- What is required: Copy each entry below exactly as it appears.

- Data excerpts:

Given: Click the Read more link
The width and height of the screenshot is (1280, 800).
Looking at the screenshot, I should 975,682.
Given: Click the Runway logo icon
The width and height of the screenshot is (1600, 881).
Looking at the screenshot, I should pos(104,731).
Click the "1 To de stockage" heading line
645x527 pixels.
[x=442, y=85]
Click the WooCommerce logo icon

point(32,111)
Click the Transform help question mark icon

- Final answer:
Given: Click the Read more link
The width and height of the screenshot is (1280, 800).
Looking at the screenshot, I should 975,682.
Given: Click the Runway logo icon
The width and height of the screenshot is (1600, 881).
Looking at the screenshot, I should pos(104,731).
Click the "1 To de stockage" heading line
645x527 pixels.
[x=442, y=85]
Click the WooCommerce logo icon

point(32,111)
Click the Transform help question mark icon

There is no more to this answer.